For every person who donates blood, three are saved, according to Synthia Rocha, a spokeswoman for Houchin community blood bank.
By 1 p.m. on Saturday, 30 people had already donated blood in a drive held at Christ Lutheran Church in honor of the late Valencia High School Vikings football player, Pedro Roman. Roman fought leukemia for two years until his life was cut short in 2021.
Rocha, herself a leukemia survivor, said the mission to gather more blood, in an effort to save lives, was personal.

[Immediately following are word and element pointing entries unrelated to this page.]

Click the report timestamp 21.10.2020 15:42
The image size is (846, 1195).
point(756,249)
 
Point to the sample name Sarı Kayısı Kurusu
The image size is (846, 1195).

“It’s extremely rewarding to be able to encourage people to help other people fight journeys like Pedro’s and myself,” said Rocha. “Every day, people are being diagnosed with all sorts of types of cancers and illnesses that blood donations are critical for… this is a wonderful way to remember him and to help other people that were in Pedro’s position.”
Since the beginning of the pandemic, there has been a nationwide blood shortage, the worst in over a decade, according to the Red Cross. Blood banks, like Houchin, are specifically seeking out type O negative — a universal blood type that’s compatible with any patient. As Rocha said, blood transfusions are critical for many types of illnesses.
The mission to garner more blood amid this crisis was also acknowledged by Roman’s mother, Lisa, who not only donated blood on Saturday but also stayed to help people register. It’s still all very raw for Lisa and often she finds it difficult to speak about her son. However, like on Saturday, she still finds the strength to carry on the fight Roman started nearly four years ago.
“It’s such a beautiful way to remember her son,” said Rocha. “By helping others, she is an advocate to cure childhood cancer. And there’s not much you can do but spread the word and encourage others to come out. She was out here, for a few hours helping sign people and helping pass out T-shirts. Just to donate her time and thank everybody personally for coming out to remember her son.”
Husband and wife, Forrest and Amanda Piepers, said they donate blood regularly. Like Rocha, Amanda said the reason is also personal.
“We like helping people. I actually had heart problems when I was younger. So I got blood transfusions and now I feel like I should get back and help others because if someone didn’t help me, I wouldn’t be alive today,” said Amanda.
The pair said they did not initially know of Roman’s story before coming to donate, but said hearing it added extra meaning to what they were doing.
“There’s a little more gravity when there’s like a specific person attached to it, rather than just the general, ‘Oh, you’re helping a couple of people today,’ kind of a thing,” said Forrest.
Rocha said because of the 30 people and counting who showed up to the drive, the event was expected to surpass its goal of providing blood for 100 people.